Les défenses doivent s’adapter
En se banalisant, les attaques DDoS ont elles-mêmes évolué. Les méthodes traditionnelles (attaques volumétriques à forte bande passante) cèdent ainsi la place à des attaques au niveau de la couche applicative, contre les pare-feu ou les systèmes de prévention d’intrusion (IPS), avec toutes les combinaisons possibles de ces trois techniques.
Les attaques multivecteurs – mettant en œuvre plusieurs techniques simultanément – deviennent monnaie courante. Une attaque DDoS de grande envergure menée contre Sony en 2011 a ainsi détourné l’attention de la société de failles de sécurité qui ont ouvert l’accès à des comptes d’utilisateurs sur ses réseaux PlayStation Network, Qriocity et Sony Online Entertainment.
Qu’elles aient simplement pour but de « faire tomber » un réseau ou bien de créer une diversion pour le vol de données confidentielles, les attaques DDoS ne cessent de gagner en complexité et en sophistication. Si certaines peuvent atteindre les 100 Gbit/s, les attaques applicatives à faible bande passante sont appelées à prédominer car elles sont beaucoup plus difficiles à détecter avant d’avoir eu un impact sur les services.

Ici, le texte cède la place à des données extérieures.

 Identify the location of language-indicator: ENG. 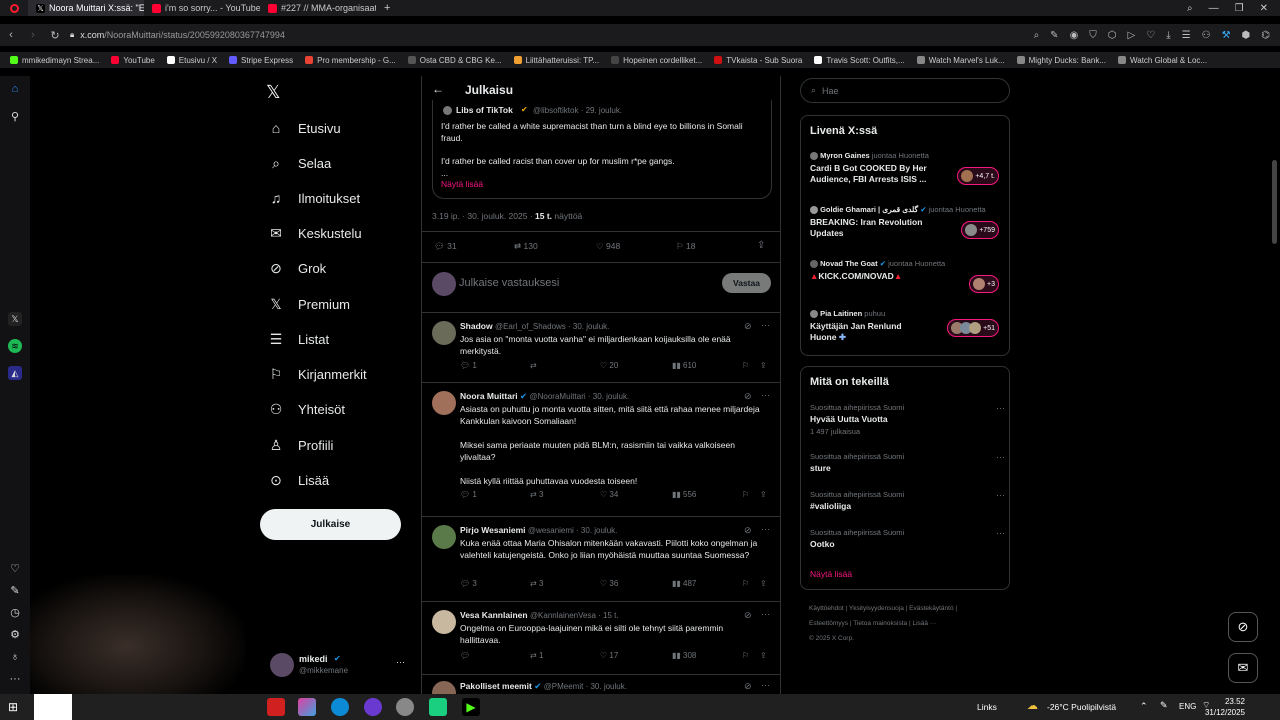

Parmi les responsables consultés dans le cadre de l’enquête d’Arbor Networks, 40% signalent la défaillance d’un pare-feu ou d’un système IPS en ligne et, 43% celle d’un répartiteur de charge, à la suite d’une attaque DDoS. Si ces équipements ont leur place et jouent un rôle important dans le dispositif global de sécurité informatique d’une entreprise, ils ne sont pas conçus pour en protéger la disponibilité. Afin d’assurer la meilleure protection possible, les entreprises doivent adopter une approche à plusieurs niveaux, associant une appliance spécialisée sur site et un service « dans le cloud ».

Traiter le problème à long terme
Qu’en est-il du coût pour les entreprises ? Le coût d’une coupure des services et fonctions Internet a sans nul doute un impact considérable, non seulement en termes financiers (manque à gagner, défection de la clientèle) mais aussi sur la réputation d’une entreprise.

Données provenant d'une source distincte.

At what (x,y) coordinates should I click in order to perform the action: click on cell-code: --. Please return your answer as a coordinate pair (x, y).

L’attaque contre le réseau Playstation de Sony a coûté à la société 171 millions de dollars « au comptant », mais les conséquences ultérieures et la contre-publicité se sont également chiffrées à plusieurs milliards et en érosion de sa capitalisation boursière. Même s’il s’agit là d’un cas extrême, rares sont les entreprises qui peuvent se permettre de supporter une telle crise de disponibilité pendant une période tant soit peu prolongée.
La neutralisation des attaques DDoS n’est pas un palliatif à court terme. Cette démarche doit s’inscrire dans la planification globale des risques par une entreprise. Tout comme la sécurité physique doit prendre en compte l’incendie ou les conditions météorologiques extrêmes, la sécurité numérique implique d’évaluer les menaces pour la disponibilité, notamment les attaques DDoS. Il devient de plus en plus important d’élaborer un plan permettant de les identifier et de les bloquer avant qu’elles n’aient un impact sur les services, à l’image d’un plan de gestion des catastrophes naturelles (séismes ou inondations).

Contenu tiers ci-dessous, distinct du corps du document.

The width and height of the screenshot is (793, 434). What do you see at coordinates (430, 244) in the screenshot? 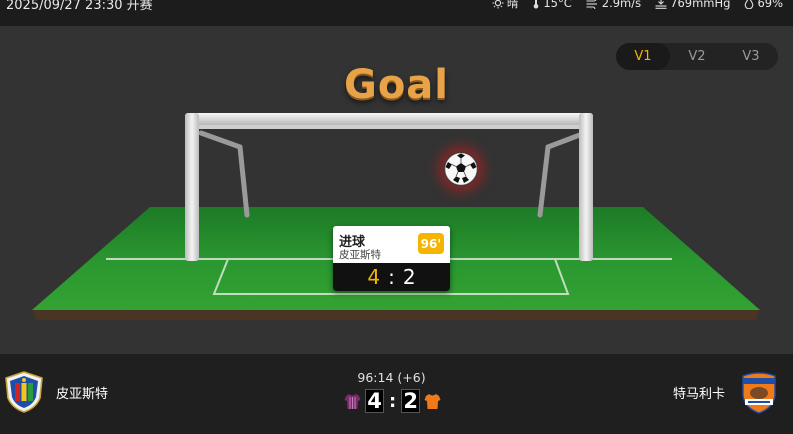
I see `event-minute-badge: 96'` at bounding box center [430, 244].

Il est temps pour les entreprises de tenir compte des attaques DDoS dans leurs plans de continuité d’activité. Faute de cela, si elles se trouvent attaquées, le chaos qui en résultera et l’absence d’outils adéquats ne feront que prolonger la durée de l’indisponibilité et en accroître les coûts tant du point de vue financier dans l’immédiat qu’en matière de préjudice pour l’image de marque sur le long terme.